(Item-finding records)
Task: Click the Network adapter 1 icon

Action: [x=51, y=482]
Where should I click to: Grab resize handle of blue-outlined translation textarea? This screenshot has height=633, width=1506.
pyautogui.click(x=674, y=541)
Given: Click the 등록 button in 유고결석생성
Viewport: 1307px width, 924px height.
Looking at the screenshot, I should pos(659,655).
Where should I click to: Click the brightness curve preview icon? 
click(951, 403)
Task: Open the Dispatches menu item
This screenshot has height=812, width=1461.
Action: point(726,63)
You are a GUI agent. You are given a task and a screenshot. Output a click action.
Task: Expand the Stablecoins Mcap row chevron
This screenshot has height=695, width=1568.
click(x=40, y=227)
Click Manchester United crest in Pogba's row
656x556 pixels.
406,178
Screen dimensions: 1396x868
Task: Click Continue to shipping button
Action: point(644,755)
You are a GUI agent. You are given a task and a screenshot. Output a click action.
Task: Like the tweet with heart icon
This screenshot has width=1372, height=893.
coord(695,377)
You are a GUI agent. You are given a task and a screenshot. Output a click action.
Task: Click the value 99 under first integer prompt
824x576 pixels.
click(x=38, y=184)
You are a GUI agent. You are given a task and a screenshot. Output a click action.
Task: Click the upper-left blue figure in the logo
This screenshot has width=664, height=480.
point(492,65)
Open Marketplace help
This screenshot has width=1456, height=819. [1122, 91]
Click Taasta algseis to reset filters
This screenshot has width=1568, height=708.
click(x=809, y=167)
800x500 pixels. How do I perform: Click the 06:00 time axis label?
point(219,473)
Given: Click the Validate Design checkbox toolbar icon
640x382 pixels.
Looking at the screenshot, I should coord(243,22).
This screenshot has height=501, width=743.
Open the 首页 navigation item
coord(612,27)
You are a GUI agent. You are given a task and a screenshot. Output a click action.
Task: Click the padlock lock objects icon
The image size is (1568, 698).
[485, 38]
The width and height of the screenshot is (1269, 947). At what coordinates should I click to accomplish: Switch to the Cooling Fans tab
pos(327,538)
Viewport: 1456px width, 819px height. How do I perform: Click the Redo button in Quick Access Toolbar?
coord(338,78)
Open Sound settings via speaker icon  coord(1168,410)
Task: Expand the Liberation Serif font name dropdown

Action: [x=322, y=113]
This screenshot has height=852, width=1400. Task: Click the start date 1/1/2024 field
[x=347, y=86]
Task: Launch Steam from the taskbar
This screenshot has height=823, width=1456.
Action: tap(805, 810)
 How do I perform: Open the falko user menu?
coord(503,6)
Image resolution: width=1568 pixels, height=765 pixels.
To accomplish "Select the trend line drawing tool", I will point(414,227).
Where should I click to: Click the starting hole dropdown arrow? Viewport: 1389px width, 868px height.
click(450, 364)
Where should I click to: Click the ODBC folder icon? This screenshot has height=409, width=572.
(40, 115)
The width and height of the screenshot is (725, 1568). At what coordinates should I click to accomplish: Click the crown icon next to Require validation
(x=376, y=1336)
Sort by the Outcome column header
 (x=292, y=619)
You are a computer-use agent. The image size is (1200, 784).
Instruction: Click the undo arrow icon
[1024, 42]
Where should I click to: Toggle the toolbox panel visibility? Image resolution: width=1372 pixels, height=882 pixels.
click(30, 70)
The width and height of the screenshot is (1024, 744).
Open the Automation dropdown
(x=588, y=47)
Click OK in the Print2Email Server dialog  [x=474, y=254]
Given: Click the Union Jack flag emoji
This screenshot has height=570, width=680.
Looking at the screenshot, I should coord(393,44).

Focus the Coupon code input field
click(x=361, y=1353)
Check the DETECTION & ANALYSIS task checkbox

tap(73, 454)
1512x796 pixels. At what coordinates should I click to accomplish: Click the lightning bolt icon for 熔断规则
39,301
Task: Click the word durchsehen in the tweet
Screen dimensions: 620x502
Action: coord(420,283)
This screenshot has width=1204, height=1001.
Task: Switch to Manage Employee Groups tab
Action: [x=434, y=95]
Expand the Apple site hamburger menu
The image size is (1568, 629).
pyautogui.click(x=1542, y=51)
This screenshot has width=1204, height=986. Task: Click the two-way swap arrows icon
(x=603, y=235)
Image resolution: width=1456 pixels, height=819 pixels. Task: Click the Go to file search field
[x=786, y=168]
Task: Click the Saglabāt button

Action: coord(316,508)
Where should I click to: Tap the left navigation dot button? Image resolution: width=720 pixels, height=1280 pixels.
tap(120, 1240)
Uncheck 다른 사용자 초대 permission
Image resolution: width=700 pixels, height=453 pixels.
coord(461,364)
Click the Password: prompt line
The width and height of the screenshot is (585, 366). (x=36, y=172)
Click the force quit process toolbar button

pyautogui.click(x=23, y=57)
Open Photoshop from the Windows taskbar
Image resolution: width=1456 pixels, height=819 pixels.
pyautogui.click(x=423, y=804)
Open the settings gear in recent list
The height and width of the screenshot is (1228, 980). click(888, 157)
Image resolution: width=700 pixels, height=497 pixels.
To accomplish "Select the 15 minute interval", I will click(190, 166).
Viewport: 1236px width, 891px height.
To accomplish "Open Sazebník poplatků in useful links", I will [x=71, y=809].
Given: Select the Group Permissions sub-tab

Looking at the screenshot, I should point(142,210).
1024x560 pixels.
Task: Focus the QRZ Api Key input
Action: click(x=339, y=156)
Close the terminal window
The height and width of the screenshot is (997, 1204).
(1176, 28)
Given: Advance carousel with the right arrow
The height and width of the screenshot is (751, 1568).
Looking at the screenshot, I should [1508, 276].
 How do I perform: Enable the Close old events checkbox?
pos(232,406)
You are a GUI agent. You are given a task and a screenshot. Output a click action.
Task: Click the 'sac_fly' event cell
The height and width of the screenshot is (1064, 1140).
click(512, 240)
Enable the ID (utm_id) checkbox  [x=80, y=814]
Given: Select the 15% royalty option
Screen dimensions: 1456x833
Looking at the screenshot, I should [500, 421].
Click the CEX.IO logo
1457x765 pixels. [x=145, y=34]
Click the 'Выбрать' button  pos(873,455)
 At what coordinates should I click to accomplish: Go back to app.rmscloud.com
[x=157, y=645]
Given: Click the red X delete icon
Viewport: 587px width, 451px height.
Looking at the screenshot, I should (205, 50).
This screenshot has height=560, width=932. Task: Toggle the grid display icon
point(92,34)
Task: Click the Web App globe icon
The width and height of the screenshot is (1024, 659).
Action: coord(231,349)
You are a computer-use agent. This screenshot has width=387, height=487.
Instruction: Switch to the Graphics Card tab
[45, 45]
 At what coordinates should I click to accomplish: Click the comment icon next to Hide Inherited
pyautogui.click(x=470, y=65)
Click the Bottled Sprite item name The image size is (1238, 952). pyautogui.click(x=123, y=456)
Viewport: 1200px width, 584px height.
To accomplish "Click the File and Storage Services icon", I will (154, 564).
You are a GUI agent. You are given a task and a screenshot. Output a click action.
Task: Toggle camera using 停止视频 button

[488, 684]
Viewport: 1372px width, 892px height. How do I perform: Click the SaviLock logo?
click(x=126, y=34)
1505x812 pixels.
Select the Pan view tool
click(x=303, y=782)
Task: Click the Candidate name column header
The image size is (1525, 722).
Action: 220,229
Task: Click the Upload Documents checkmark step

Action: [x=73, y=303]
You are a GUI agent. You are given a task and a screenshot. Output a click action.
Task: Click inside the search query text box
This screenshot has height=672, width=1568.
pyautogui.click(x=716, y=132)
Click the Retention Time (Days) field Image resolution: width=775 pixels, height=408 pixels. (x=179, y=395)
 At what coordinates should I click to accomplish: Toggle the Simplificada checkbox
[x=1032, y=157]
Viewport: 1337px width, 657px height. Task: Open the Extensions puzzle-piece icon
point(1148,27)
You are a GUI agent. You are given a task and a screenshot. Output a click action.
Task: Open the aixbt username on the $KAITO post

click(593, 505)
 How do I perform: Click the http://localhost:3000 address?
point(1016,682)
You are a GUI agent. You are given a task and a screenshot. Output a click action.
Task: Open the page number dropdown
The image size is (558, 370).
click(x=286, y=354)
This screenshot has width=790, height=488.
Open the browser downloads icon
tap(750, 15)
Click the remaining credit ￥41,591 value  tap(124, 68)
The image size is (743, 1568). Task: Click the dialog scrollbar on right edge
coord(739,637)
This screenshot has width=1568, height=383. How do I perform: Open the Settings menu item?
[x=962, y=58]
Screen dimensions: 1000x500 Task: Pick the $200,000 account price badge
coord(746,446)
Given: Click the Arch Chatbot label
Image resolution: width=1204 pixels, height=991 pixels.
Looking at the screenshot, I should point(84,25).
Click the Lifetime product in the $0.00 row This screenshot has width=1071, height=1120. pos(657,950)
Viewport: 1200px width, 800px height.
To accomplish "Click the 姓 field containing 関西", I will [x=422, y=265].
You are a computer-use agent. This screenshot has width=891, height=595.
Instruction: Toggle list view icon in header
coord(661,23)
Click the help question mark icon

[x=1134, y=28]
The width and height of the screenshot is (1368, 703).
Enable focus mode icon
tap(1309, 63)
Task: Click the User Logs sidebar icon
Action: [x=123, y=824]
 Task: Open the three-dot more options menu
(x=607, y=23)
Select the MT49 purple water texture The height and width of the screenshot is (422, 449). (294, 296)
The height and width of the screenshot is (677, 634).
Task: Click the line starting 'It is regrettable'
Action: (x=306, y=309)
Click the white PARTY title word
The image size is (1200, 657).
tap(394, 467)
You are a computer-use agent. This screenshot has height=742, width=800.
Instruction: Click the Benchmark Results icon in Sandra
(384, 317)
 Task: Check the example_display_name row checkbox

Directive: Please identify each line in the records above that contains the word "with" and copy those lines out, treating uppercase and lowercase as different.

Answer for this exercise:
Task: Like the tweet with heart icon
Given: Advance carousel with the right arrow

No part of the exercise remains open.